THE TASK: Put the lines of the records from the line containing "Given: Click the" through the line containing "coord(1355,736)", both included, into a Markdown table with the columns Row and Line, with blank lines and pictures omitted.

Records concerning the location of elements on screens:

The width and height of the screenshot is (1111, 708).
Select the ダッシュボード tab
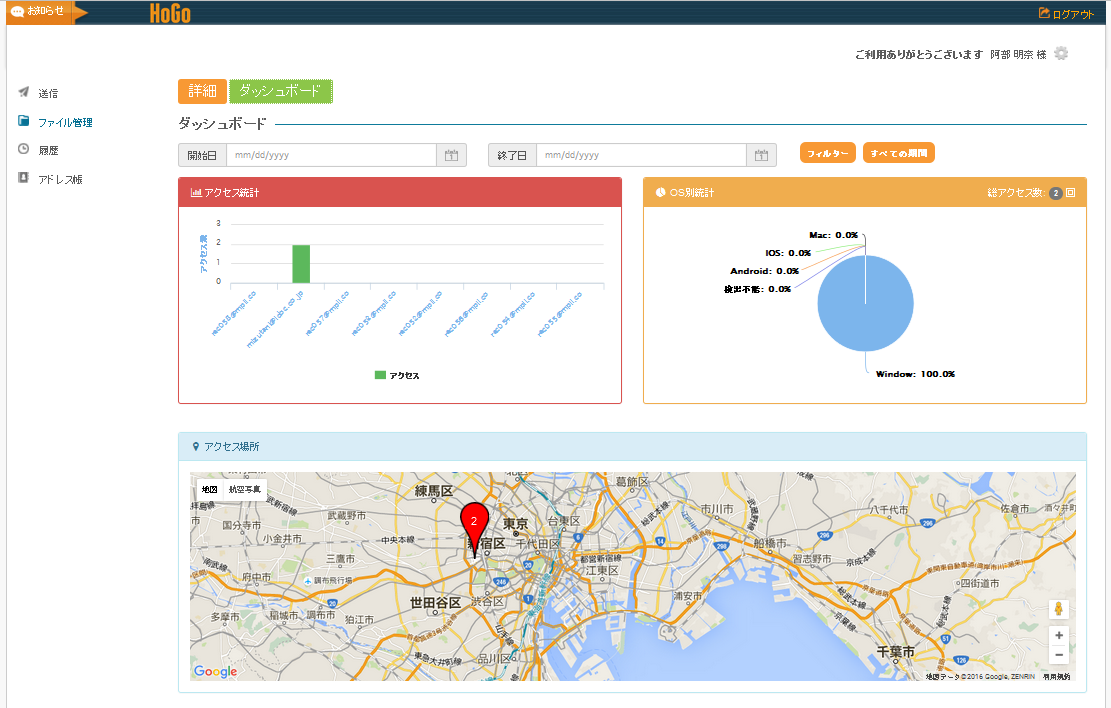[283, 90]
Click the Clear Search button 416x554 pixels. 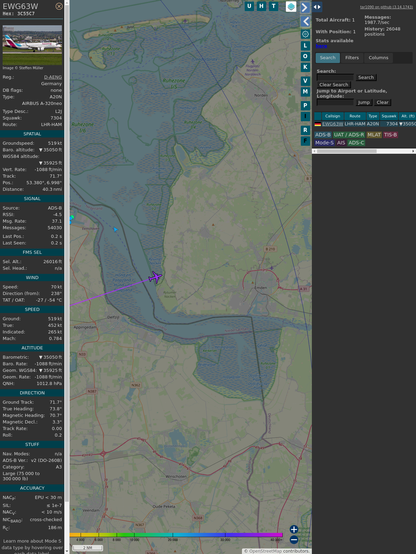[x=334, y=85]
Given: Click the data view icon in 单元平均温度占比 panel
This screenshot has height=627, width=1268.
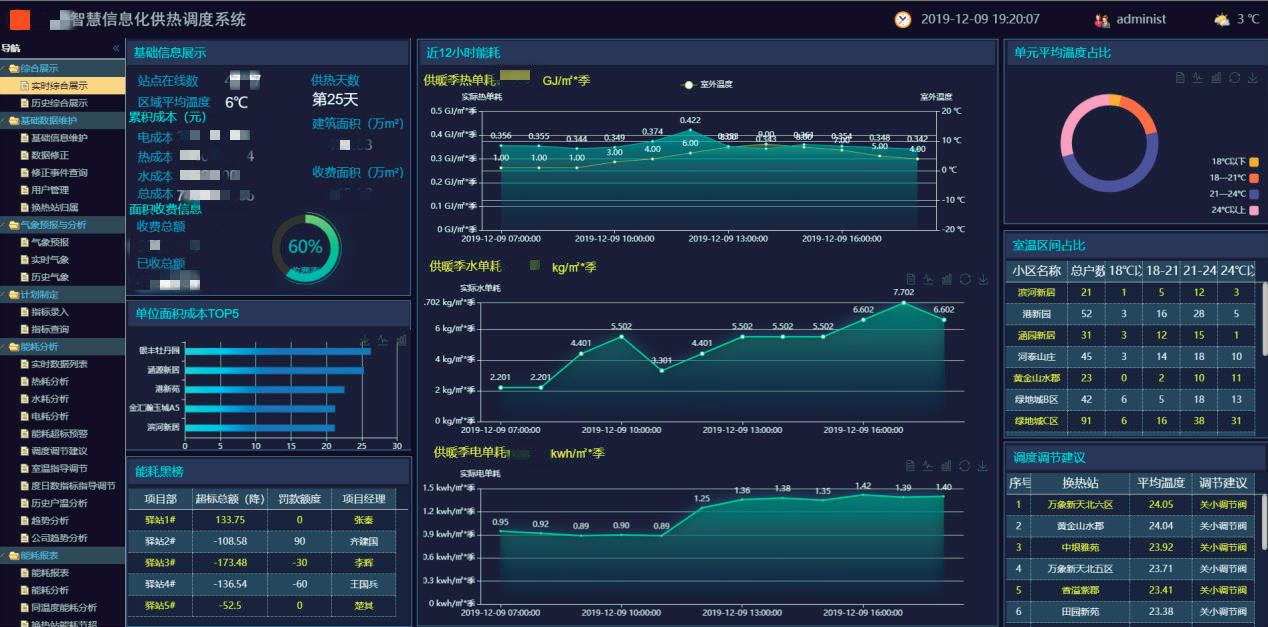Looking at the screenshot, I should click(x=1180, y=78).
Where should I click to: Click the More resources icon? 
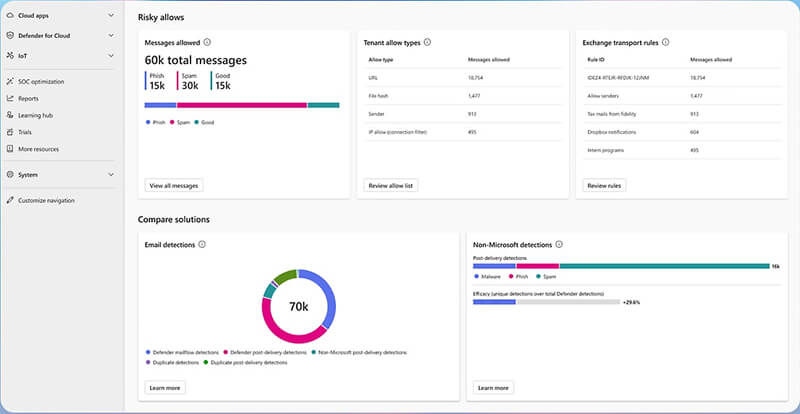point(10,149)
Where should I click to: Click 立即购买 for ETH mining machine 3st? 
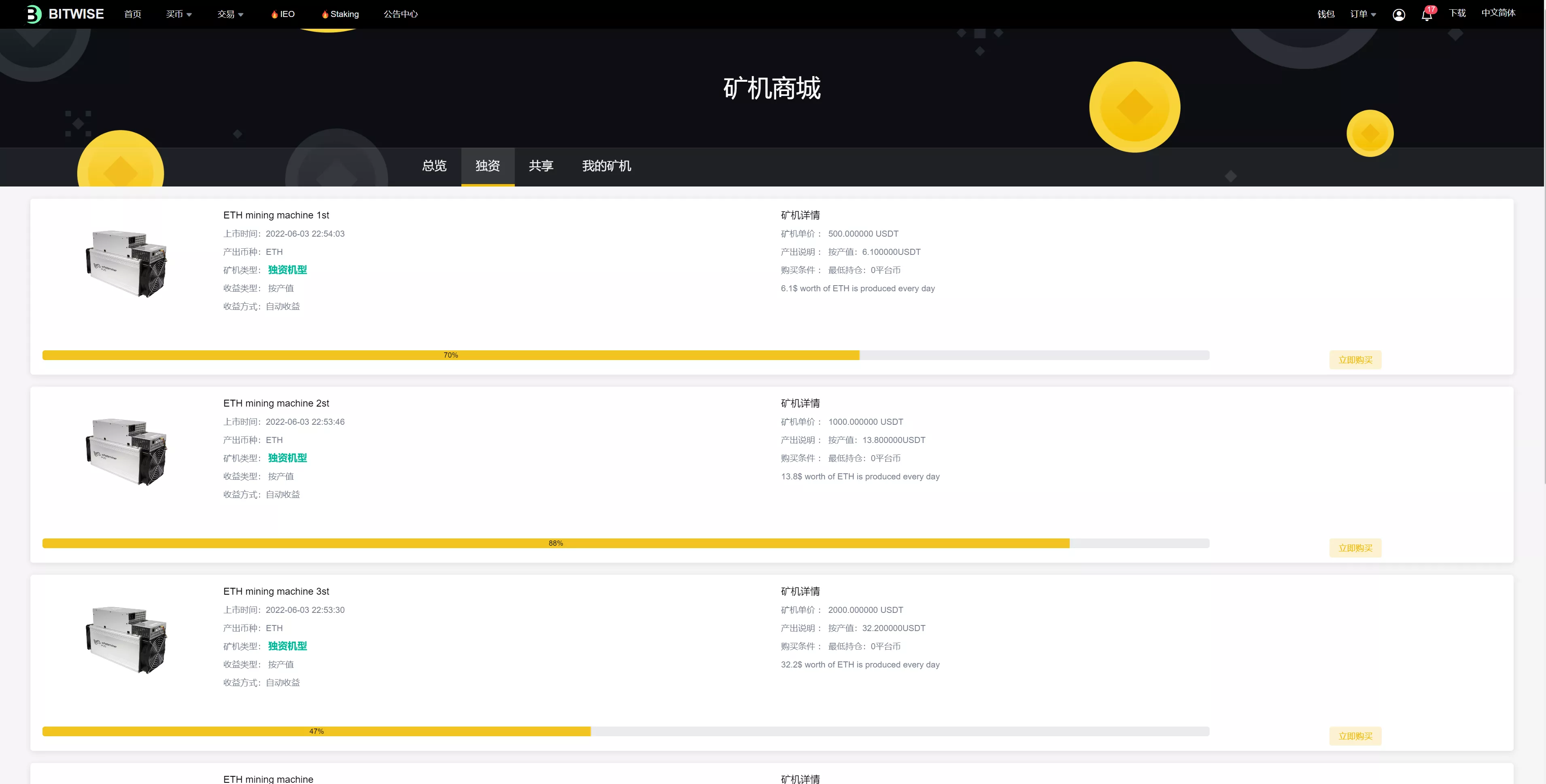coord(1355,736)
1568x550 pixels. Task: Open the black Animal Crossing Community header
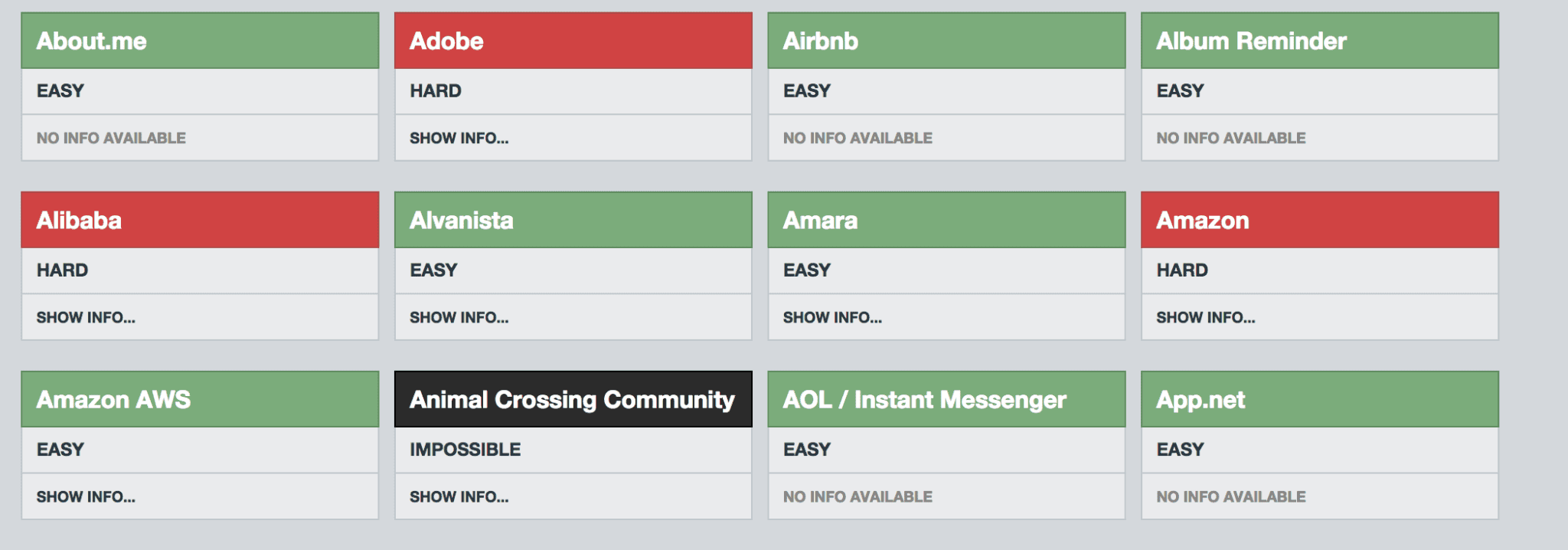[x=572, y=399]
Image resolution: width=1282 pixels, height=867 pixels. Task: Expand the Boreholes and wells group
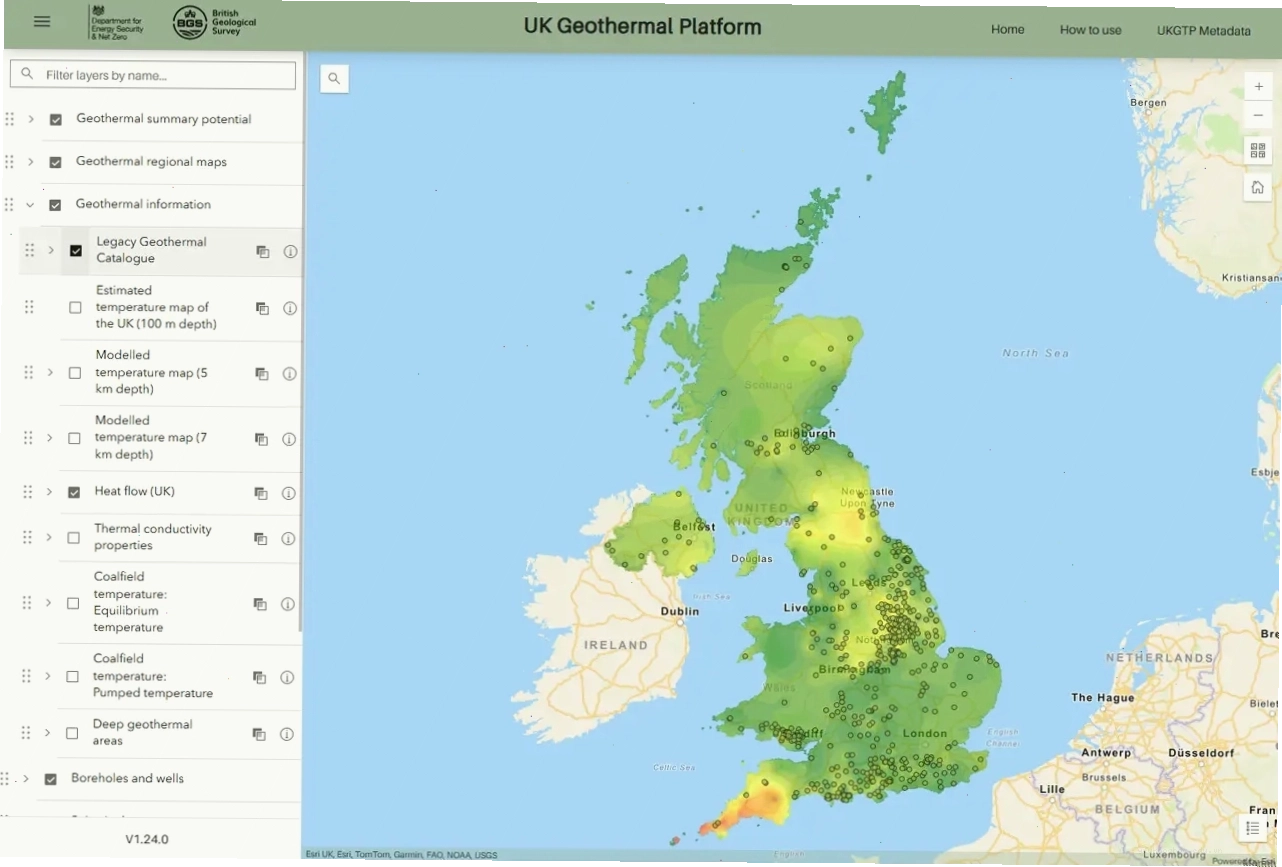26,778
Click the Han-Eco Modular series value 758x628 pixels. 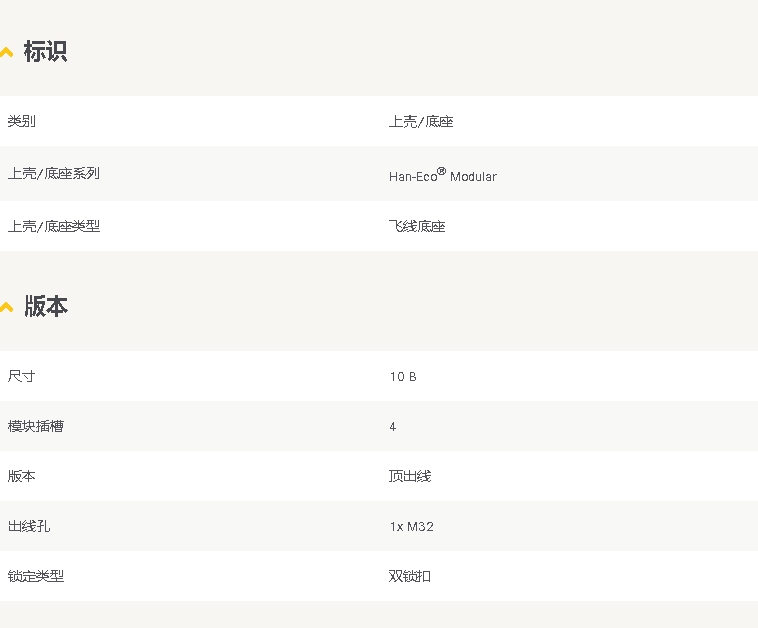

TASK RESPONSE:
| Row | Line |
|---|---|
| 1 | Given: Click the data view icon in 单元平均温度占比 panel |
| 2 | This screenshot has height=627, width=1268. |
| 3 | Looking at the screenshot, I should click(x=1180, y=78). |
| 4 | Where should I click to: Click the More resources icon?  |
| 5 | point(10,149) |
| 6 | Where should I click to: Click 立即购买 for ETH mining machine 3st?  |
| 7 | coord(1355,736) |